Zachye: The Gem of Woods

The Bhutanese take great pride in wood works including carpentry (ཤིང་བཟོ་) woodturning (ཤག་བཟོ་) and carving (སྤར་བཟོ་). Among the wood products, the most precious and highly cherished are the utensils made from special burls called zachye (རྫ་ཕྱེ་), which is considered as the gem of wood.

 

Zachye burl is found on different species of trees such as maple, rhododendron and avocado in the forests of Bhutan. It is considered a special essence of wood, and believed to be a wealth of forest spirits. Thus, it is said to be difficult to find although there are many people who professionally hunt for burl. It is generally thought that people mostly chance upon special burl when they have good luck. Stories are also told about how a special burl would disappear or become invisible if one does not collect it immediately. Special burls are also said to glow at night. Due to its high value, there are many people who make a living by looking for burls in areas where burls are said to be found. Such areas include very dense forests, deep gorges, waterfalls and dangerous places. As the burl hunters undergo risks in collecting them, people also say prayers, perform rituals and consult astrologers before embarking on a search for burl.

 

Based on accounts shared by Lam Kesang Chophel, the Secretary General for Bhutan’s Agency for Promotion of Indigenous Crafts, the Bhutanese traditional elders classify zachye burl into different types. Beside judging the quality of the burl based on the host tree, they are also commonly rated according to the types of patterns. The ugza (འུག་རྫ་) or owl burl is a burl which, when carved into utensils, show small, fine layers of patterns like the feather of an owl. The burl called tasochen (རྟ་སོ་ཅན་) has broad square patterns like the teeth of a horse while the pemachen (པདྨ་ཅན་) has patterns like petals of lotus. The burl called nyugza (སྨྱུག་རྫ་) has slender swirling patterns like the leaves of a bamboo. All these patterns are further divided into the phoza (ཕོ་རྫ་) or male burl and moza (མོ་རྫ་) female burl depending on the intricacy and finesse of the patterns.

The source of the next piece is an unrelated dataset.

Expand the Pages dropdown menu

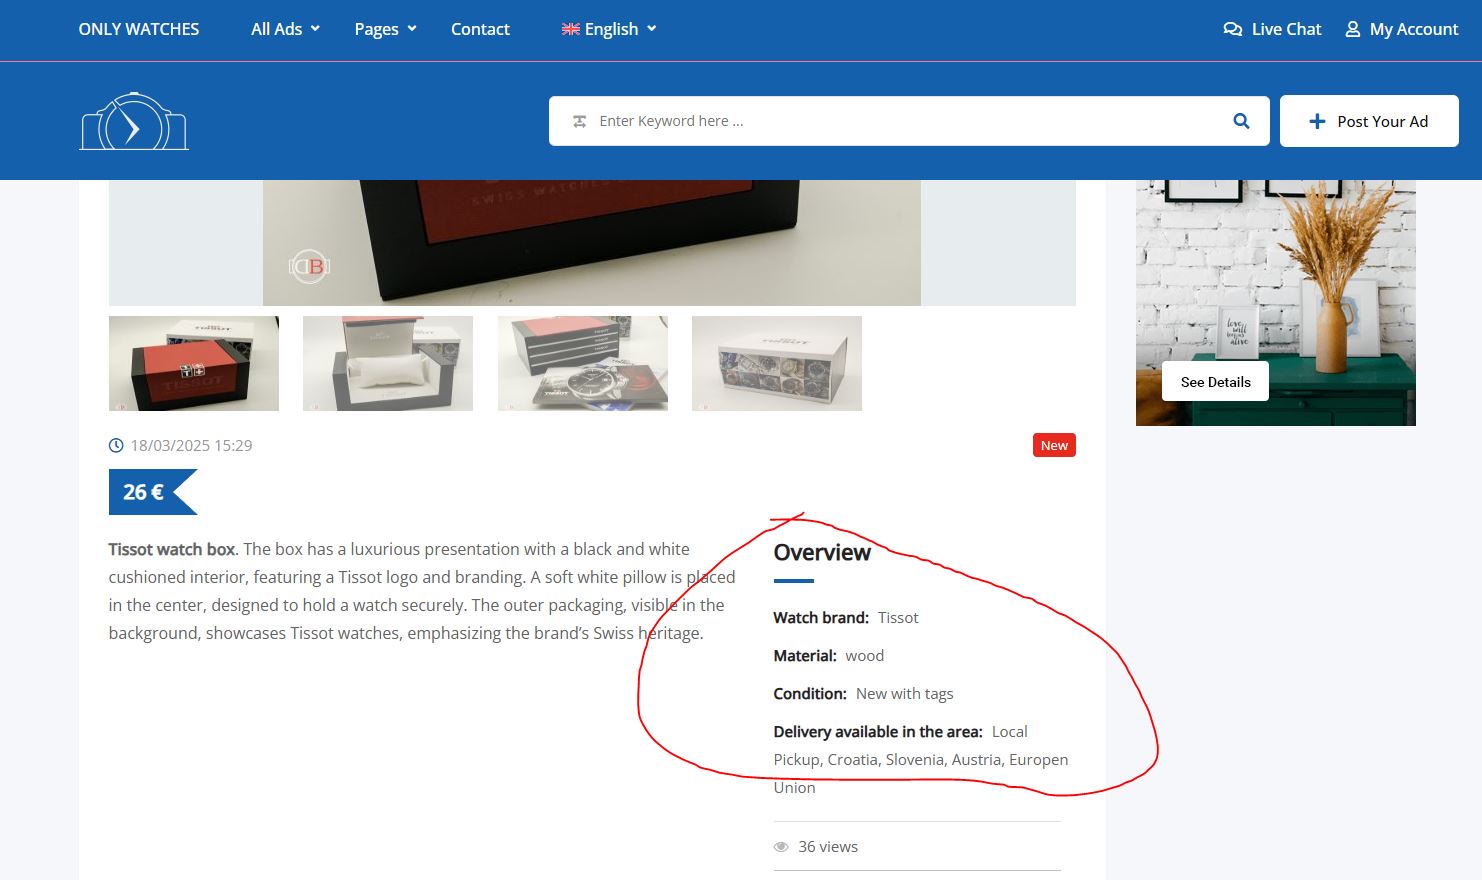click(x=385, y=29)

Bold and larger patterns are considered male and fine subtle ones are considered female.

 

Burl is found in most parts of the country where there is deciduous forests. People also find burl from broad leaf trees such as maple which grow in high altitude amidst coniferous forests. While people do find burl in many parts of the country, the Tashi Yangtse district, and a particular a northern part of that district, has become the most well known area for the craft of burl production and woodturning. Burls are collected from the forest and cut into various sizes of bowls and cups by wood turners. Today, as there is a good market for burl and other wooden utensils, woodturning thrives in many parts of Bhutan. Traditional wooden utensils produced in Bhutan include dapa and dhem bowls dolom and phorb cups. Once the utensils are made, the craftsmen apply lacquer to them. Beside coating the burl cup with lac, shellac is also used to pain the bottom or certain parts of the cup. An inner part and the bottom stand are sometimes plated with silver.

 

The burl bowls and cups are believed to come with power to enhance people’s fortune, life, health, prestige and charisma. The composition of the wood in the burl is thought to have ingredients which can enhance such positive qualities. A cup made of a burl from artemisia is said have the power to even detect poison. If a poisoned drink is served in an exceptional burl cup, the liquid is said to effervesce.

 

Due to such belief associated with special burl, the bowls and cups made from burl are very expensive and used mostly by rich families, leading to the saying that ‘it is found by a poor man but used by a rich one’ (ཐོབ་ཚེ་བསོད་དེ་མེད་པའི་མི་གིས་ཐོབ། འཆང་ཚེ་བསོད་དེ་ཡོད་མི་མི་གིས་འ༷ཆང་།). Given its mystical power and value, burls bowls and cups traditionally were included among family’s assets and passed down as family heirloom. Bhutanese people who could afford would carry a burl cup in their pouch. The Bhutanese special burl cups are also well known and valued in other parts of the Himalayas.